平时叽叽喳喳像只小麻雀的暖暖,今天吃早餐时一言不发,只是机械地往嘴里送着麦片。
"暖暖,怎么了?不舒服吗?"郑超摸了摸女儿的额头。
暖暖摇摇头,突然抬头直视爸爸的眼睛:"爸爸,干爹真的在国外吗?"
郑超的勺子掉进碗里,发出清脆的响声。
他感到段姣姣在桌子下踢了他一脚。
"当然啊,宝贝。为什么这么问?"
暖暖低下头,用勺子搅动着碗里的麦片:"我昨晚梦见干爹了。他说他很想我,但是不能来看我...因为他在一个很远很远的地方,连电话都不能打。"
段姣姣的眼泪几乎夺眶而出。
她迅速起身假装去拿东西,背对着丈夫和女儿深呼吸。
"梦有时候很奇怪,对吧?"郑超强作镇定,"但干爹真的在国外,等他安顿好了,一定会给暖暖打电话的。"

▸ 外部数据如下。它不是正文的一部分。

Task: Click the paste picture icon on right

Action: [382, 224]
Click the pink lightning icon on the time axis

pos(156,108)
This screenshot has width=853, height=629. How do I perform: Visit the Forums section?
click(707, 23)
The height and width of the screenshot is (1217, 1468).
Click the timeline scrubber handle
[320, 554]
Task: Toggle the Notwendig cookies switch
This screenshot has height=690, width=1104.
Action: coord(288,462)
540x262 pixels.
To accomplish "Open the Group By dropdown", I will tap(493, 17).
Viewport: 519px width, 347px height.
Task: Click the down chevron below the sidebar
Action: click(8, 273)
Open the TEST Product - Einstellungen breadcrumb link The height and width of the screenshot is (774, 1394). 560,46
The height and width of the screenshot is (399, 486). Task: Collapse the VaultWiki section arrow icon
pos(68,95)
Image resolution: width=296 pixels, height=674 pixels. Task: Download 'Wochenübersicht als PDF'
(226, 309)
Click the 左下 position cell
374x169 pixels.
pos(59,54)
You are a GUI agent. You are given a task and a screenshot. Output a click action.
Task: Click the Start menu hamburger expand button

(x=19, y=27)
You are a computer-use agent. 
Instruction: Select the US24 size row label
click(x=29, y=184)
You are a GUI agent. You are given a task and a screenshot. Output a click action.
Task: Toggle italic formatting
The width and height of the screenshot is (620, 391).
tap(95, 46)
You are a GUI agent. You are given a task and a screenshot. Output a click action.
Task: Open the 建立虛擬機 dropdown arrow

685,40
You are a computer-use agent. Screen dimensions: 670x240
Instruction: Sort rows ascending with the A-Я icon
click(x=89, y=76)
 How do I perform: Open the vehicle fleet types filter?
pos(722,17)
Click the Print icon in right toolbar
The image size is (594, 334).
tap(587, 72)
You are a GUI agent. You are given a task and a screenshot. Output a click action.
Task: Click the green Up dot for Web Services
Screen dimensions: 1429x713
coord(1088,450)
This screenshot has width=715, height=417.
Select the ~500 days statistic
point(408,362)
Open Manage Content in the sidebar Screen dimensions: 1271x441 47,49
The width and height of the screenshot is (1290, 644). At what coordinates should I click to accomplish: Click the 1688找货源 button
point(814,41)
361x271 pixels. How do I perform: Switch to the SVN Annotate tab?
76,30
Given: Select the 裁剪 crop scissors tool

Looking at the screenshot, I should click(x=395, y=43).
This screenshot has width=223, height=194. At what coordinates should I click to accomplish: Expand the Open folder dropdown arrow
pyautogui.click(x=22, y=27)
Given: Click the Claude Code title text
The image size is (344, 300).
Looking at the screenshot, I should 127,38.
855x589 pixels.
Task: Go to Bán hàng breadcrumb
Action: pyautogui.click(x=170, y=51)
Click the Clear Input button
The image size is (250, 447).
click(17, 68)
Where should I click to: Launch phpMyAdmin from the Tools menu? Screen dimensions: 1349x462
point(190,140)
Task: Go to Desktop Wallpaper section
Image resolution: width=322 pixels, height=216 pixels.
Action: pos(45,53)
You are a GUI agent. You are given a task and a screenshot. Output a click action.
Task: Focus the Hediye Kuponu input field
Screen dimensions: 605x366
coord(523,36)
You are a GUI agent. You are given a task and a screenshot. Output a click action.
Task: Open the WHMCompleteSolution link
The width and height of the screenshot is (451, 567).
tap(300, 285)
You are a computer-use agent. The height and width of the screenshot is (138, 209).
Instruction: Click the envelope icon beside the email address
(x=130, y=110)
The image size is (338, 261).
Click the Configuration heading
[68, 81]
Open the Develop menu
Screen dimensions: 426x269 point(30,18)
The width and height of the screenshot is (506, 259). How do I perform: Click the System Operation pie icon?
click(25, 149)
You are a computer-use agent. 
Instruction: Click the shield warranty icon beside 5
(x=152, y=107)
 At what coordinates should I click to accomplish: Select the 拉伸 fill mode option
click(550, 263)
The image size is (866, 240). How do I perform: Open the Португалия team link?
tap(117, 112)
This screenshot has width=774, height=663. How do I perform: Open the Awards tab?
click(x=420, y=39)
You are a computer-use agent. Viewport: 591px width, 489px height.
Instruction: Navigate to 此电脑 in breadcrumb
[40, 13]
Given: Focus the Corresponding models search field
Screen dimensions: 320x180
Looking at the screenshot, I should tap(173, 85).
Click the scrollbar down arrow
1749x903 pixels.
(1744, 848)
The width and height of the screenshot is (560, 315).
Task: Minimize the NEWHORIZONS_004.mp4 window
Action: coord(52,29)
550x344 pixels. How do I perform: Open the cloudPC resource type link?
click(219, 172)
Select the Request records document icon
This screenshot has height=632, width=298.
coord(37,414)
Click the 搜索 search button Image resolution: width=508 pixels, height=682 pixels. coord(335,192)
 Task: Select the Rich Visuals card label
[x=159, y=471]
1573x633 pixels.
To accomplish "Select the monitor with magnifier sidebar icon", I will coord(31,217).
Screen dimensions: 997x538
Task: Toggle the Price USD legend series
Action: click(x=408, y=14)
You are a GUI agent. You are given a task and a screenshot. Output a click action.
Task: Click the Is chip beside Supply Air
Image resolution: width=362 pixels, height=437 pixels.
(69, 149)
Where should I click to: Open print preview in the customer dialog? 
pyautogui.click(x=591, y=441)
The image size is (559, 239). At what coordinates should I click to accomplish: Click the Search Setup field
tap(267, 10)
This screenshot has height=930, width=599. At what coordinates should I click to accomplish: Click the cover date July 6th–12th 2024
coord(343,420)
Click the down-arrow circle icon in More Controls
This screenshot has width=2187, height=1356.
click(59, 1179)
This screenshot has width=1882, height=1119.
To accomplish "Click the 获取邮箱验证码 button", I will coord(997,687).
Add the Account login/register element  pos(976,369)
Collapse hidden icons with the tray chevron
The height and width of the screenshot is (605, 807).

暖暖点点头,但眼睛里已经没有昨天的疑惑,取而代之的是一种让郑超心惊的了然。
孩子有时候比大人想象的更加敏锐。
送暖暖去幼儿园后,郑超和段姣姣在车里沉默了很久。
"她知道了。"段姣姣突然说,"也许不是全部,但她感觉到了我们在说谎。"
郑超握紧方向盘:"不可能,她那么小,才读幼儿园..."
"这么小不代表什么都不懂。"段姣姣打断他。
"昨晚我们说话声音虽然小,但房子不隔音。而且孩子的直觉很准,她能感觉到我们的不安。"
郑超把车停在路边。额头抵在方向盘上。
"那现在怎么办?告诉她真相?说程远犯了法,正在接受惩罚?这对一个读幼儿园的孩子来说太残酷了。"